Kembalikan persis bagian tulisan tentang visi diakonia GBKP di bawah, yang dibuka dengan kata-kata yang memuat "Ada banyak cara" dan ditutup dengan "menjadi sangat penting.".

Kutipan Sumber:

--------------------

Kami Hanya Alat, Allah yang Berkarya": Refleksi Bersama Pdt. Seth Peranginangin tentang Visi Diakonia GBKP dalam Arus Global Oleh: Aron Ginting Manik, S.Si Teol C,CM

Ada banyak cara untuk memahami arah sebuah gereja: melalui dokumen-dokumen visi, laporan tahunan, atau strategi programatik. Tapi bagi saya, salah satu cara paling jujur adalah melalui kisah hidup pelayan-pelayan Tuhan yang diam-diam terus menabur kasih di medan nyata. Itulah mengapa saya merasa percakapan ini menjadi sangat penting.

Wawancara ini lahir dari sebuah proses panjang: hampir satu dekade menyaksikan bagaimana Pdt. Seth Peranginangin, lewat dua inisiatif yang dirintisnya—Melumbar Man Teman (MMT) dan Tim Berita Simeriah—konsisten menghidupi diakonia sebagai tindakan, bukan sekadar wacana. Dari pelayanan tanggap bencana, pendampingan kelompok rentan, edukasi publik, hingga jaringan solidaritas lintas jemaat, MMT dan Tim Berita Simeriah menjadi wajah lain dari gereja yang bergerak dalam sunyi.

--------------------

Data yang Diberikan:
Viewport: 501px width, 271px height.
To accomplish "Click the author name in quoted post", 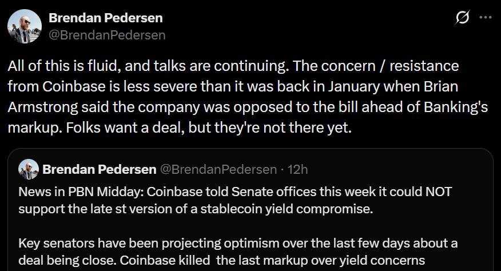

--------------------

Jawaban yang Diharapkan:
Ada banyak cara untuk memahami arah sebuah gereja: melalui dokumen-dokumen visi, laporan tahunan, atau strategi programatik. Tapi bagi saya, salah satu cara paling jujur adalah melalui kisah hidup pelayan-pelayan Tuhan yang diam-diam terus menabur kasih di medan nyata. Itulah mengapa saya merasa percakapan ini menjadi sangat penting.